SOURCE TEXT
◇ ◇ ◇

I grew up listening to my mom’s stories about Barnabas Horton, my ninth great-grandfather and how he came across the pond from England on a ship called The Swallow, in the 1600’s. When my brother became interested in genealogy, we discovered there was a lighthouse named after Barnabas, located on Long Island. I asked my mom if she’d like to go there, and off we went. There was a lot of interesting information about Barnabas.  He was a baker and a very recent widower with two young sons when he met my ninth great-grandmother, Mary, in Mowsley, England.  But I could find very little about her, and I began to wonder about what dreams and motivation she had, and courage she must have possessed when she married and then left her family behind for the wilds of Long Island.  A few years later, I began writing my first novel in a quest to give her a voice.  While researching that book, A Place in His Heart, I uncovered a nugget of information about a Montaukett woman called Heather Flower. She is said to be the daughter of Grand Sachem Wyandanch, and I wanted to use the tidbit in book one.  But the decade did not fit.  So I took book two, To Capture Her Heart, up a decade and she became my heroine!  The Hortons and Southold provide the backdrop of the story and sweet Ben Horton is all grown up. It was such a fun book to research and write!

  1.      What was the greatest challenge in writing this book?
After time management (isn’t that a problem for us all?) the greatest challenge is also something I enjoy the most – the research! Though some documents exist such as Barnabas’s will, and some that pertain to his landholdings and tenure as a magistrate, I didn’t have any diaries or letters. And I found many controversies of “facts.”  Heather Flower’s existence is an example.  Some believe her to be a myth, others say she existed but was not Quashawam.  Though that could be frustrating at times, it also afforded some leeway, which is nice when you are writing fiction!

◇ ◇ ◇

PROVIDED MATERIAL
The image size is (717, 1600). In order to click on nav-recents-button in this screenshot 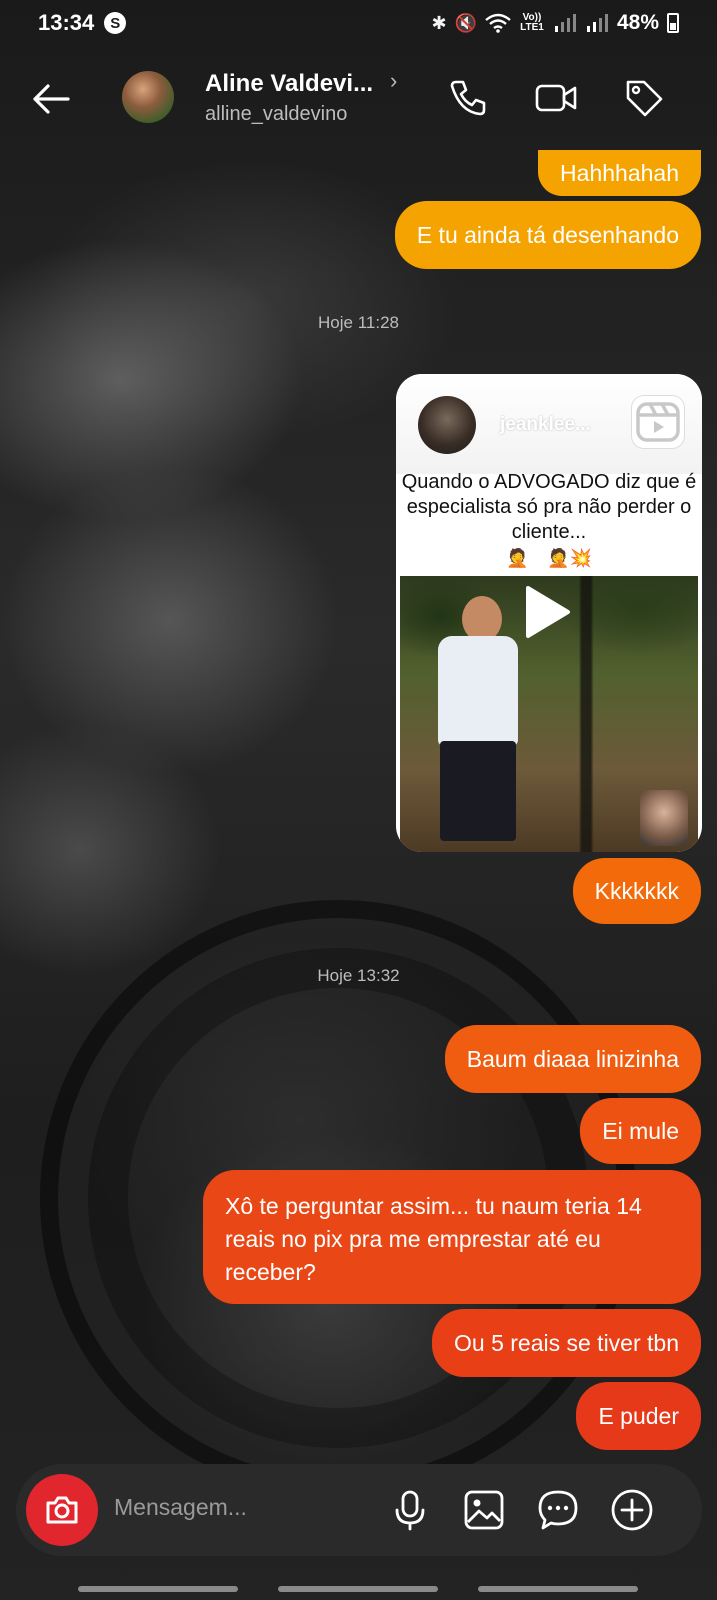, I will do `click(158, 1589)`.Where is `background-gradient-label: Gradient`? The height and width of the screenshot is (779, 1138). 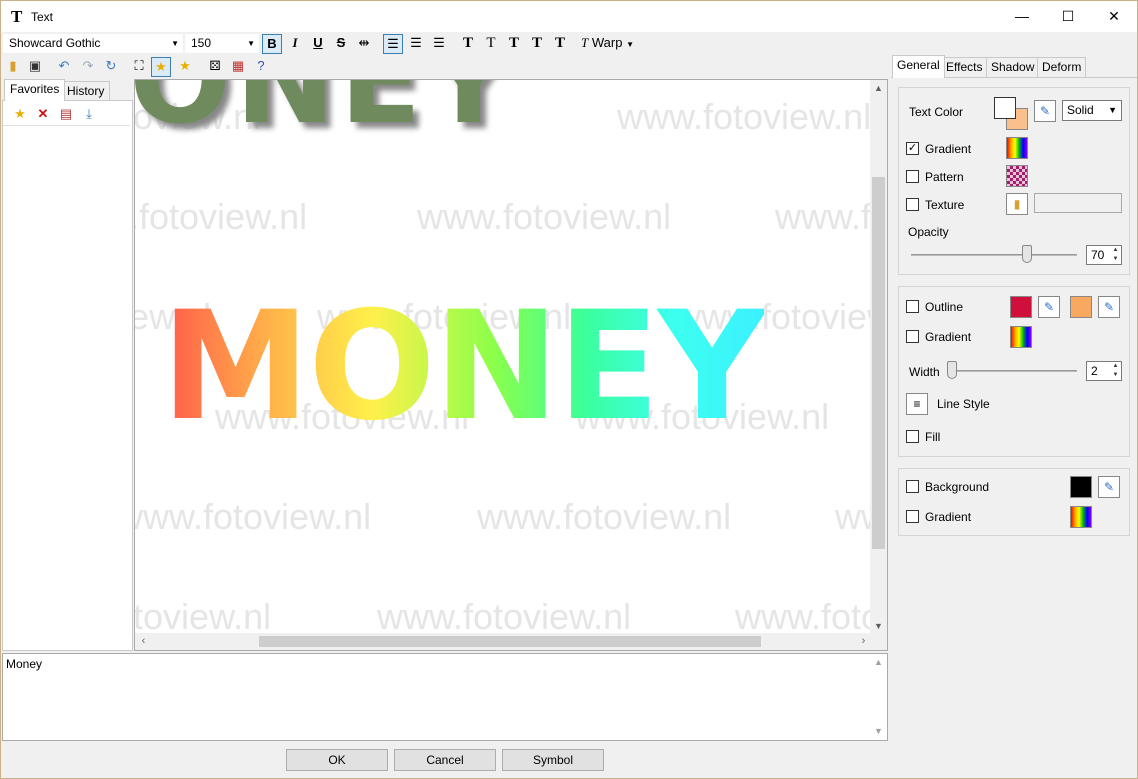 background-gradient-label: Gradient is located at coordinates (948, 517).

◇ ◇ ◇

EXERCISE REQUIREMENTS
- 1) For the interview about the Horton novels, say whether each statement agrees with it, answering yes or no and quoting the words that decide it: (a) Barnabas Horton was a baker. (b) The author worked from diaries and letters left by Barnabas. (c) Heather Flower became the heroine of the first book.
- 2) Revise the interview about the Horton novels, starting at "1.      What" and ending at "are writing fiction!", with "magistrate" changed to "justice of the peace".

ANSWERS TO THE PROBLEMS
- 1)
(a) Yes: "He was a baker and a very recent widower with two young sons"
(b) No: "I didn’t have any diaries or letters."
(c) No: "So I took book two, To Capture Her Heart, up a decade and she became my heroine!"

- 2)
1.      What was the greatest challenge in writing this book?
After time management (isn’t that a problem for us all?) the greatest challenge is also something I enjoy the most – the research! Though some documents exist such as Barnabas’s will, and some that pertain to his landholdings and tenure as a justice of the peace, I didn’t have any diaries or letters. And I found many controversies of “facts.”  Heather Flower’s existence is an example.  Some believe her to be a myth, others say she existed but was not Quashawam.  Though that could be frustrating at times, it also afforded some leeway, which is nice when you are writing fiction!